La désignation d’un délégué est obligatoire pour :
- Les autorités ou les organismes publics, à l’exception des juridictions dans l’exercice de leurs fonctions juridictionnelles ;
- Les organismes dont les activités de base les amènent à réaliser un suivi régulier et systématique des personnes à grande échelle ;
- Les organismes dont les activités de base les amènent à traiter à grande échelle des données dites « sensibles » ou relatives à des condamnations pénales et infractions.
Enfin, la badgeuse doit être inscrite au registre des activités de traitement tenu par l’employeur.
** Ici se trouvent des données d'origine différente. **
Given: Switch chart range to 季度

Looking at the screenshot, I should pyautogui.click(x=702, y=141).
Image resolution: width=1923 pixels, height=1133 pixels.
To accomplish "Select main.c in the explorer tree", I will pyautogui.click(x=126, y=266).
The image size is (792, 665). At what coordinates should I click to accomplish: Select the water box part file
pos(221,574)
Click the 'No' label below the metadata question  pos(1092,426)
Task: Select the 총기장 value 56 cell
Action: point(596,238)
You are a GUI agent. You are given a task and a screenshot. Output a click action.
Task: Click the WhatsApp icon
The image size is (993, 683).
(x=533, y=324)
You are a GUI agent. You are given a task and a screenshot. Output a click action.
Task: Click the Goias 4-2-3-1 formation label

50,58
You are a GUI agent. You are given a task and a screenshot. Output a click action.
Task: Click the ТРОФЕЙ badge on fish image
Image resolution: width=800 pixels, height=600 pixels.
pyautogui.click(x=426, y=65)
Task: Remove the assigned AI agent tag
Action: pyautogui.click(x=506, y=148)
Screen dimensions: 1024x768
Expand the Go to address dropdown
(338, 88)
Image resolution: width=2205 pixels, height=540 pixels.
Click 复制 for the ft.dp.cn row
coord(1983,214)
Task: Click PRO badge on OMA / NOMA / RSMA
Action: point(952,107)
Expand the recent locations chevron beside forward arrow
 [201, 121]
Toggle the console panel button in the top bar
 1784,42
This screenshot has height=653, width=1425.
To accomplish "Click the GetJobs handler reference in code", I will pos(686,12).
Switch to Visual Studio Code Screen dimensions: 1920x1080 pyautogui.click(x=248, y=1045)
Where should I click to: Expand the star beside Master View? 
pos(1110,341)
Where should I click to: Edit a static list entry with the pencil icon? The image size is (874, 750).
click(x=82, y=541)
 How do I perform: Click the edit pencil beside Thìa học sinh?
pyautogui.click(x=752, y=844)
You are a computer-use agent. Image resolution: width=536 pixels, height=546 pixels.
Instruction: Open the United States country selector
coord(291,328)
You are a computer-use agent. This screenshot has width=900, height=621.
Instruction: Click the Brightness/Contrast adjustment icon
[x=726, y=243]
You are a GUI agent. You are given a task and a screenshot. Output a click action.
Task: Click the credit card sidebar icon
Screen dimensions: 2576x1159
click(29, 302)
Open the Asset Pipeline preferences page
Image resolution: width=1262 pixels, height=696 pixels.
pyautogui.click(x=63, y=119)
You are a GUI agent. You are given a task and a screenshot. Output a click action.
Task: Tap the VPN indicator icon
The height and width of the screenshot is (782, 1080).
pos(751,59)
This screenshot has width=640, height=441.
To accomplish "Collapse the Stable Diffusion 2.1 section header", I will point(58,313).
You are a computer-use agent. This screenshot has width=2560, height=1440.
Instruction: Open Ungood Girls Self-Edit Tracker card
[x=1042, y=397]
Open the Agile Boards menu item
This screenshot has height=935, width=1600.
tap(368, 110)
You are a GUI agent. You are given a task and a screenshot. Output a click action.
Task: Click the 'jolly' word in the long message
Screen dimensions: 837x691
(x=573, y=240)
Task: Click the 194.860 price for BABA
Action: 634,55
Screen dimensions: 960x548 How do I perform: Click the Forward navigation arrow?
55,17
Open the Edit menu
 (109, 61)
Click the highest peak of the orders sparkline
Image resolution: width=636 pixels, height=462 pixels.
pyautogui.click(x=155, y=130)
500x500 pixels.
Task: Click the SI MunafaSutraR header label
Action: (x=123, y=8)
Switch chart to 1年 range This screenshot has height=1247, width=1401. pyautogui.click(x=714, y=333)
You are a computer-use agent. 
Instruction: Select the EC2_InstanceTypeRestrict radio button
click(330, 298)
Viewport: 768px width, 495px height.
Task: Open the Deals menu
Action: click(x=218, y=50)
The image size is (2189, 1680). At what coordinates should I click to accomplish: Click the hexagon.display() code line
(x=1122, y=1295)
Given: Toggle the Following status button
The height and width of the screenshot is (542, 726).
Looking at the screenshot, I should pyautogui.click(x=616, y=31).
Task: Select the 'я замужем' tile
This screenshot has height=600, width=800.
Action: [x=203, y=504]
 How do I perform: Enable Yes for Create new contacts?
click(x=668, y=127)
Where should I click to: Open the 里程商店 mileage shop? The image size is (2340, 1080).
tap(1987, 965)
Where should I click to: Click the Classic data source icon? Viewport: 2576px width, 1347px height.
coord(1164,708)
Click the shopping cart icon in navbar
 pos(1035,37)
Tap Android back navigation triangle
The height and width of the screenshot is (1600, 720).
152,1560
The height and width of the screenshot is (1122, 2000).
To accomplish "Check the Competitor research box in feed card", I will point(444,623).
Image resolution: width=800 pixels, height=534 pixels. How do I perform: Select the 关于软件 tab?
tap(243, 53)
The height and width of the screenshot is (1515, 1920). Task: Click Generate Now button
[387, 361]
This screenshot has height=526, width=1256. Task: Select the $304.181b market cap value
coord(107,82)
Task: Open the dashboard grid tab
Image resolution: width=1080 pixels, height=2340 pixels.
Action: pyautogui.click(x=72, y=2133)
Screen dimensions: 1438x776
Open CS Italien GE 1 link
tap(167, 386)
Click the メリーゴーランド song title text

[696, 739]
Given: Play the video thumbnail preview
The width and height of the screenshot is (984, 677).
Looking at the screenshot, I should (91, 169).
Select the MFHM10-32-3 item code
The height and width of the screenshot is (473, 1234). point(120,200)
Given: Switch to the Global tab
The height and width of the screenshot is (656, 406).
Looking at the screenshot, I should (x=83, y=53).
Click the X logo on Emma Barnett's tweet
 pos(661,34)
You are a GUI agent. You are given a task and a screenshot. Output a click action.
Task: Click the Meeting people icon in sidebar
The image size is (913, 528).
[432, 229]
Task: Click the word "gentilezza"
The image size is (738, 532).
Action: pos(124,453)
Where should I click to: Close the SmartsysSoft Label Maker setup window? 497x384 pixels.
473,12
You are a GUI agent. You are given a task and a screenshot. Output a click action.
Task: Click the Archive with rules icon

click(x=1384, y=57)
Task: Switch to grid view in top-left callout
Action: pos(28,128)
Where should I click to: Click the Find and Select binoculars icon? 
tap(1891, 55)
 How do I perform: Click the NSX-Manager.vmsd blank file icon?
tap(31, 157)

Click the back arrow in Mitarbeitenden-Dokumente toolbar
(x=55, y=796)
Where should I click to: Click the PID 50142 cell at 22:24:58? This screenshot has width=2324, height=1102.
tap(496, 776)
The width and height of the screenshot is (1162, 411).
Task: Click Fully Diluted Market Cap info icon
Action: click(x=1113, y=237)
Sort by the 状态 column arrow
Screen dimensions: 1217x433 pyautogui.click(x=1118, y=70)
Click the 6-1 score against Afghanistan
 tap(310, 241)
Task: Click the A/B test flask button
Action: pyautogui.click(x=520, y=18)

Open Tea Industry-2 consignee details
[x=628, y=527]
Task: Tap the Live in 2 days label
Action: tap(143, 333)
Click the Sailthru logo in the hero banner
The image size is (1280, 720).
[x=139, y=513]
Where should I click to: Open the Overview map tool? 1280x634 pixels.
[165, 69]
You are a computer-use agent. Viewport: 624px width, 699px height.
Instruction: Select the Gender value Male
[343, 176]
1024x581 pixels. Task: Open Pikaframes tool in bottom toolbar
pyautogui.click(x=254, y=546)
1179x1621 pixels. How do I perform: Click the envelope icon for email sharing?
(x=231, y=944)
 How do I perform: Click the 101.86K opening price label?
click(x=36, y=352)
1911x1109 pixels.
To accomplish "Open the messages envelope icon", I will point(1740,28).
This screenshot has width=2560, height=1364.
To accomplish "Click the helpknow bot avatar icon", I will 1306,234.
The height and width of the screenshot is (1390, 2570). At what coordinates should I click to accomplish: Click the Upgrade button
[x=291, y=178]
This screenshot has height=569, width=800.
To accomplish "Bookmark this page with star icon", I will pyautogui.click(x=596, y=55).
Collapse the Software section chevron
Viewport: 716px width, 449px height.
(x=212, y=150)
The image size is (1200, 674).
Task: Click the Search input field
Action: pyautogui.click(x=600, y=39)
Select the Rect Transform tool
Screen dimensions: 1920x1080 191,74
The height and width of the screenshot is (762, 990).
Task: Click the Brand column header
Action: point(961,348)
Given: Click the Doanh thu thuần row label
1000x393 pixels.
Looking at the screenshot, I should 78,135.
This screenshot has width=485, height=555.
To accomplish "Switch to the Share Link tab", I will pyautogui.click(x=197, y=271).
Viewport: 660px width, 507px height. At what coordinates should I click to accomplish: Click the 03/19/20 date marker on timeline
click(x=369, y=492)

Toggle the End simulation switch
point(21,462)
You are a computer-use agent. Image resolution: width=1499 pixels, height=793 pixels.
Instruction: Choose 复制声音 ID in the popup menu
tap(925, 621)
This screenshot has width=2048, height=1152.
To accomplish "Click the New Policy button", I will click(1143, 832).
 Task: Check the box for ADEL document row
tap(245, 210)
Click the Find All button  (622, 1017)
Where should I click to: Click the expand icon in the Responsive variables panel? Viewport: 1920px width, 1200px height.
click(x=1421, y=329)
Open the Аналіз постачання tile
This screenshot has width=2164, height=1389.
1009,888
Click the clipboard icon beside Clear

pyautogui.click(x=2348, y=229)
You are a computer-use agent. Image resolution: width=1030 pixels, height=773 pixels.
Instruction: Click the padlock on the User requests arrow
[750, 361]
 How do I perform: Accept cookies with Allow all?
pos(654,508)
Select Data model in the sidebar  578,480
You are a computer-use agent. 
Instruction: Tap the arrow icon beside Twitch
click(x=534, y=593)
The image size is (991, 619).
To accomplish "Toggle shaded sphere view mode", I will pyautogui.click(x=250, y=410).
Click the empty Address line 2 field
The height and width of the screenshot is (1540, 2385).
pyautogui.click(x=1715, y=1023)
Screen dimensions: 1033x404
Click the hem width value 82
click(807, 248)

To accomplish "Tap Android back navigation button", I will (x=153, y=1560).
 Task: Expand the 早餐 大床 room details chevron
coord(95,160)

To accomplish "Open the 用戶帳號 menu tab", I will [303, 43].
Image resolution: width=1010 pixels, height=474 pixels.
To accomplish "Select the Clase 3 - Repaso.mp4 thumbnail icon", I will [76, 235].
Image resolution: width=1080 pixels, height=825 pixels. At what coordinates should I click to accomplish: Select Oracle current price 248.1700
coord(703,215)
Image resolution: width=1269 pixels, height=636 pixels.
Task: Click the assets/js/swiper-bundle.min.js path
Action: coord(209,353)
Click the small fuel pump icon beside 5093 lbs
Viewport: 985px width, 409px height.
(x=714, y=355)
Le registre est prévu par l’article 30 du RGPD. Il participe à la documentation de la conformité.
Document de recensement et d’analyse, il doit refléter la réalité des traitements de données personnelles de l’entreprise et permettre d’identifier précisément :
- Les parties prenantes (représentant, sous-traitants, co-responsables, etc.) qui interviennent dans le traitement des données ;
- Les catégories de données traitées ;
- A quoi servent ces données, qui accède aux données et à qui elles sont communiquées ;
- Combien de temps elles sont conservées ;
- Comment elles sont sécurisées.
La CNIL propose un modèle de registre de base (format ODS) destiné à répondre aux besoins les plus courants en matière de traitements de données, en particulier des petites structures (TPE-PME, associations, petites collectivités, etc.).
Il permet de satisfaire au socle d’exigences posées par l’article 30 du RGPD.
La CNIL recommande, dans la mesure du possible, d’enrichir le registre de mentions complémentaires afin d’en faire un outil plus global de pilotage de la conformité.